The Fragment Validator is a critical data pipeline service responsible for ensuring the quality, integrity, and consistency of data before it is staged for loading into the IDhub database. It acts as a gatekeeper for manually uploaded data and can also be used to re-validate data from other pipelines.

It processes input files (like CSVs or Excel spreadsheets), validates each record against a series of configurable rules, resolves subject identifiers, and generates standardized, validated "fragments" that are placed into a validation queue for the final loading step.

Architecture

graph TB
    subgraph "Input"
        INPUT[CSV / Excel File]
    end

    subgraph "Fragment Validator Service"
        MAIN[main.py - CLI Entrypoint]
        CONFIG[Configuration Loader]

        subgraph "Validation Pipeline"
            PARSE[1. File Parser]
            MAP[2. Field Mapper]
            SCHEMA[3. Schema Validator]
            GSID[4. GSID Resolver]
            BIZ[5. Business Rule Validator]
        end

        subgraph "Output Processing"
            FRAG[6. Fragment Generator]
            S3[7. S3 Uploader]
            QUEUE[8. Queue Inserter]
        end

        subgraph "External Dependencies"
            GSID_SVC[GSID Service]
            DB[(PostgreSQL)]
            S3_BUCKET[(S3 Bucket)]
        end
    end

    INPUT --> MAIN
    MAIN --> CONFIG
    CONFIG -- table_configs.json --> SCHEMA & BIZ
    CONFIG -- field_mapping.json --> MAP

    MAIN --> PARSE
    PARSE --> MAP
    MAP --> SCHEMA
    SCHEMA --> GSID

    GSID -- Resolve/Generate --> GSID_SVC
    GSID --> BIZ

    BIZ --> FRAG
    FRAG --> S3
    S3 --> S3_BUCKET
    S3 --> QUEUE
    QUEUE -- Insert record --> DB

    style S3_BUCKET fill:#FF9800
    style DB fill:#4CAF50
    style GSID_SVC fill:#9C27B0

Key Features

Key Features

  • Schema Validation: Ensures each record conforms to the expected data types, required fields, and constraints.
  • Subject ID Resolution: Integrates with the GSID Service to resolve local subject identifiers to a Global Subject ID (GSID), a critical step for data integration.
  • Conflict Detection: Identifies records that might conflict with existing data, such as center_mismatch or subject_id_mismatch.
  • Update Detection: Compares incoming data against existing records to determine if it's a new record or an update.

·····

Task A: From the architecture diagram in the Fragment Validator description, list the eight numbered components in numeric order.
Task B: Resume the Fragment Validator description after its final sentence, extending the list of key features.

Supplied material:
·····

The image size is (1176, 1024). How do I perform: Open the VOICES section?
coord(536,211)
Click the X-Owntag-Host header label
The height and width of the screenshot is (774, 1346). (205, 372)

·····

Task response A:
1. File Parser
2. Field Mapper
3. Schema Validator
4. GSID Resolver
5. Business Rule Validator
6. Fragment Generator
7. S3 Uploader
8. Queue Inserter

Task response B:
  • Configurable Mappings: Uses JSON configuration files to define field mappings, validation rules, and table-specific logic, making the service adaptable to new data types.
  • Standardized Output: Generates consistent JSON "fragments" that are staged in S3, providing a clear audit trail and a uniform input format for the Table Loader service.

Configuration

The Fragment Validator relies on several configuration files to direct its behavior.

Table Configuration (config/table_configs.json)

This file defines the schema, validation rules, and natural keys for each data table.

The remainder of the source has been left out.